_THE TASK_
Return the lines below exactly, starting with the line that contains "Task: Open 行为审计 audit icon" and stopping after the last line.

(Items listed in a dataset)
....
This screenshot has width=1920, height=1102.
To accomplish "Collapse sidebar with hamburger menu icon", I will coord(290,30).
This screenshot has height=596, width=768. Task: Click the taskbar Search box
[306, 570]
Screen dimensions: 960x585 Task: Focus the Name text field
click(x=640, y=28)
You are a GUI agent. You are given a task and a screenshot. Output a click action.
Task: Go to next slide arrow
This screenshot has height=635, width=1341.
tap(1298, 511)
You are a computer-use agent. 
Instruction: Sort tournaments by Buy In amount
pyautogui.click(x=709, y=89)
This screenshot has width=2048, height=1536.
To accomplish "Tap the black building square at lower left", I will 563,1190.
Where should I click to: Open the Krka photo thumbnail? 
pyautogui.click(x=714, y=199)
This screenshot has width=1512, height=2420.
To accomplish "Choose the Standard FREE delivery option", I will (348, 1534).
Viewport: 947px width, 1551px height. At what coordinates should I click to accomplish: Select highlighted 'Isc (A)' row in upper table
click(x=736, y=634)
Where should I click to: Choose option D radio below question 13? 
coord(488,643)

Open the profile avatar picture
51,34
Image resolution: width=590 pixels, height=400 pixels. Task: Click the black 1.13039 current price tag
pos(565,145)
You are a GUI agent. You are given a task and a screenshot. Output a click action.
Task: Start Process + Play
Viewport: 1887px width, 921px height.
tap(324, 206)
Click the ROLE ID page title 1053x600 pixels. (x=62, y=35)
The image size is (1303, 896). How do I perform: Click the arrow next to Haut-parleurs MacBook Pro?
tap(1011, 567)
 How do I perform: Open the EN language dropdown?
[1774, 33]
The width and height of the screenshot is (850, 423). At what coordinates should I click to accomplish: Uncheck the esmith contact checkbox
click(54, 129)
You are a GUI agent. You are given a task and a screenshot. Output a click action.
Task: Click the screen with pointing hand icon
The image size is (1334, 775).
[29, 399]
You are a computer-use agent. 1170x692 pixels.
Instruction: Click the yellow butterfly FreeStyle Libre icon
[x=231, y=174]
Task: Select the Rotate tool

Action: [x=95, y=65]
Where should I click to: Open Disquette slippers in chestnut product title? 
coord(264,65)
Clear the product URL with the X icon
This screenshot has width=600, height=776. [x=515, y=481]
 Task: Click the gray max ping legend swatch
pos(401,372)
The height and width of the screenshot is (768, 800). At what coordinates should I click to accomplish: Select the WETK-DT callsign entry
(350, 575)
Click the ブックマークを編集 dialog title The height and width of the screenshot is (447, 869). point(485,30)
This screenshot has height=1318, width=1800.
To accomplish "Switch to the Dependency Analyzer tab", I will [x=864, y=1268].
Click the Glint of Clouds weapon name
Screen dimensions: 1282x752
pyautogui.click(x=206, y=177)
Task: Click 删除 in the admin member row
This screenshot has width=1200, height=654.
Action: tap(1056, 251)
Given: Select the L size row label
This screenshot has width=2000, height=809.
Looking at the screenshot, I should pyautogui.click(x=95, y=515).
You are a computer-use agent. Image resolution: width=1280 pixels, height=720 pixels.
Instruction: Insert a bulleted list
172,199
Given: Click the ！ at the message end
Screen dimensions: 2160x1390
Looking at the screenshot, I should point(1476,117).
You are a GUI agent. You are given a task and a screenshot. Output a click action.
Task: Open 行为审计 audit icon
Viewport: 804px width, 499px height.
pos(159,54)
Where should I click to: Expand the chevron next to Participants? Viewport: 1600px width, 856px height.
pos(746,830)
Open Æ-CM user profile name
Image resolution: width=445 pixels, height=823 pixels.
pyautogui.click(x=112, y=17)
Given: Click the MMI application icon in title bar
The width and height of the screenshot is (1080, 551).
....
_SOLVED EXERCISE_
Task: Open 行为审计 audit icon
Viewport: 804px width, 499px height.
pos(159,54)
Where should I click to: Expand the chevron next to Participants? Viewport: 1600px width, 856px height.
pos(746,830)
Open Æ-CM user profile name
Image resolution: width=445 pixels, height=823 pixels.
pyautogui.click(x=112, y=17)
Given: Click the MMI application icon in title bar
The width and height of the screenshot is (1080, 551).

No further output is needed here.